Historical population
| Census | Pop. | Note | %± |
| 1930 | 141 |  | — |
| 1940 | 102 |  | −27.7% |
| 1950 | 71 |  | −30.4% |
| 1960 | 56 |  | −21.1% |
| 1970 | 43 |  | −23.2% |
| 1980 | 48 |  | 11.6% |
| 1990 | 25 |  | −47.9% |
| 2000 | 31 |  | 24.0% |
| 2010 | 32 |  | 3.2% |
| 2020 | 37 |  | 15.6% |
U.S. Decennial Census

===2010 census===
As of the census of 2010, there were 32 people, 14 households, and 10 families residing in the village. The population density was 103.2 PD/sqmi. There were 15 housing units at an average density of 48.4 /sqmi. The racial makeup of the village was 96.9% White and 3.1% from other races. Hispanic or Latino of any race were 3.1% of the population.

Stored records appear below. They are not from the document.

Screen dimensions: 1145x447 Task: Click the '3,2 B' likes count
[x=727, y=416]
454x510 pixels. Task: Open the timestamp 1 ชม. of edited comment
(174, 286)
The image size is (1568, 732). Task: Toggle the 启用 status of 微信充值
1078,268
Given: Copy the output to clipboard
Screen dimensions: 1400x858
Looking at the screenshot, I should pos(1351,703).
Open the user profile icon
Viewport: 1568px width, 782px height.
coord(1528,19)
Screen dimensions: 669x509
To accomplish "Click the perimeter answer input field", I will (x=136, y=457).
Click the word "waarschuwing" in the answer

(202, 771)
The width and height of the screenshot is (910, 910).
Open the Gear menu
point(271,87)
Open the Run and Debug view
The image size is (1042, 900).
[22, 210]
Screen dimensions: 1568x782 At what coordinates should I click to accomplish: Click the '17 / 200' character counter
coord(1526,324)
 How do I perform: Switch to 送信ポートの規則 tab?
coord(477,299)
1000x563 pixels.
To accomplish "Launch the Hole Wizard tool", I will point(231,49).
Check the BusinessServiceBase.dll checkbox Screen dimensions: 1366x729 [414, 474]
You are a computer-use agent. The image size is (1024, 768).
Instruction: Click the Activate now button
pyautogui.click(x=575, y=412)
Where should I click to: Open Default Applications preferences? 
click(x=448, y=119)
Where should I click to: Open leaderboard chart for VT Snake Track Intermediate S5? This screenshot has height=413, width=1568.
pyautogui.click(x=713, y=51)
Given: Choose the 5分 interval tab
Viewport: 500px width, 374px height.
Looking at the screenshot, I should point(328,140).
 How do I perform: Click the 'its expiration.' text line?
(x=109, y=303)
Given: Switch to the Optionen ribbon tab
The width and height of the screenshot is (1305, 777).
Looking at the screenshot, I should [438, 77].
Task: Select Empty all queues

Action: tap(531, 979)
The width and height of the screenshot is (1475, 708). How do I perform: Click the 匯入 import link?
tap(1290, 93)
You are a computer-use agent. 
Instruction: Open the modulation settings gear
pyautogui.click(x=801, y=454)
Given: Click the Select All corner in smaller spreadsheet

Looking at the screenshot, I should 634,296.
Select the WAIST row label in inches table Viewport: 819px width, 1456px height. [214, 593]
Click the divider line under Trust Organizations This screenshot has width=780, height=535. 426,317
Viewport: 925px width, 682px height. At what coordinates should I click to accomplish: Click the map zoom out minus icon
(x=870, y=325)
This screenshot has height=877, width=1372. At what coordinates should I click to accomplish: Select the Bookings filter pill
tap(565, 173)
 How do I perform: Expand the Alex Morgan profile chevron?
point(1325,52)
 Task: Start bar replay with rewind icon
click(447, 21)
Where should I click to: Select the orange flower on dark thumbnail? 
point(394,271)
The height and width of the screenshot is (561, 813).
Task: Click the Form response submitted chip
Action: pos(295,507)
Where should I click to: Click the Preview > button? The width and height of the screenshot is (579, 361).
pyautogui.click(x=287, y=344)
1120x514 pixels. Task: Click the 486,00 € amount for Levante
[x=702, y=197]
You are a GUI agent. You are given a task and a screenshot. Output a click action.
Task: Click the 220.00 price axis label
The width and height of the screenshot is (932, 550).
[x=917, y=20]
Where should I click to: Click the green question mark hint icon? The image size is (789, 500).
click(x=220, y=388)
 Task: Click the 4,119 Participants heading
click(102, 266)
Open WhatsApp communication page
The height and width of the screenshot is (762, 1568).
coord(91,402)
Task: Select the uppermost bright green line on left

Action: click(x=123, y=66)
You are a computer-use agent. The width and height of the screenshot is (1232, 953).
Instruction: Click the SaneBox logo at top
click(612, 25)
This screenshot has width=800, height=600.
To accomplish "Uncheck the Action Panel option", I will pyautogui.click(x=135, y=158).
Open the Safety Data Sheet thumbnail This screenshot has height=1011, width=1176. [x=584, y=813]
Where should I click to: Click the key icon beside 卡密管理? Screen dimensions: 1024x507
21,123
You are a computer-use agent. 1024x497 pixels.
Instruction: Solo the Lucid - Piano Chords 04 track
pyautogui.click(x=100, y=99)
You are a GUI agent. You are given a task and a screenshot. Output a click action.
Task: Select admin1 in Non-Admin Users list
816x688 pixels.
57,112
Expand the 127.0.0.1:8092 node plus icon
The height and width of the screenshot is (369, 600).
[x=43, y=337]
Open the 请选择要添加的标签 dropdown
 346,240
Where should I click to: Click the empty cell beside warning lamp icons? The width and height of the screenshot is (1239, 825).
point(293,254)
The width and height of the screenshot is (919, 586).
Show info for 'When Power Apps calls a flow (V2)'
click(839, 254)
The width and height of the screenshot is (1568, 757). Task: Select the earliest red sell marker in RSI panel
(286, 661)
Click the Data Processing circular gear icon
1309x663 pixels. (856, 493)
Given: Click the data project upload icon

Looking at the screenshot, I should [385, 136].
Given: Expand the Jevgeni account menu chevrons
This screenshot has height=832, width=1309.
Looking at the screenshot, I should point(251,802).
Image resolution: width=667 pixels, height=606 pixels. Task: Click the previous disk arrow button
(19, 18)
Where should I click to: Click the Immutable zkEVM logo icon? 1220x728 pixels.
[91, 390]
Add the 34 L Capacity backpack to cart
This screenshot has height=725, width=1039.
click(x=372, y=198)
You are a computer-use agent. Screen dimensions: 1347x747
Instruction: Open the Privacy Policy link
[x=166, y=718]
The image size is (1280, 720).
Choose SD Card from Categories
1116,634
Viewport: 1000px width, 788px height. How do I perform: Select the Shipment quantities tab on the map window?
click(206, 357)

There were 14 households, of which 35.7% had children under the age of 18 living with them, 50.0% were married couples living together, 14.3% had a female householder with no husband present, 7.1% had a male householder with no wife present, and 28.6% were non-families. 28.6% of all households were made up of individuals, and 7.1% had someone living alone who was 65 years of age or older. The average household size was 2.29 and the average family size was 2.80.

The median age in the village was 39.5 years. 25% of residents were under the age of 18; 9.5% were between the ages of 18 and 24; 25% were from 25 to 44; 28.2% were from 45 to 64; and 12.5% were 65 years of age or older. The gender makeup of the village was 53.1% male and 46.9% female.

===2000 census===
As of the census of 2000, there were 31 people, 13 households, and 8 families residing in the village. The population density was 102.8 PD/sqmi. There were 14 housing units at an average density of 46.4 /sqmi. The racial makeup of the village was 100.00% White.

There were 13 households, out of which 38.5% had children under the age of 18 living with them, 53.8% were married couples living together, 15.4% had a female householder with no husband present, and 30.8% were non-families. 30.8% of all households were made up of individuals, and 15.4% had someone living alone who was 65 years of age or older. The average household size was 2.38 and the average family size was 3.00.

In the village, the population was spread out, with 25.8% under the age of 18, 6.5% from 18 to 24, 35.5% from 25 to 44, 25.8% from 45 to 64, and 6.5% who were 65 years of age or older. The median age was 38 years. For every 100 females, there were 93.8 males. For every 100 females age 18 and over, there were 109.1 males.

As of 2000 the median income for a household in the village was $20,625, and the median income for a family was $17,500. Males had a median income of $24,375 versus $12,917 for females. The per capita income for the village was $9,161. There were 50.0% of families and 60.5% of the population living below the poverty line, including 83.3% of under eighteens and none of those over 64.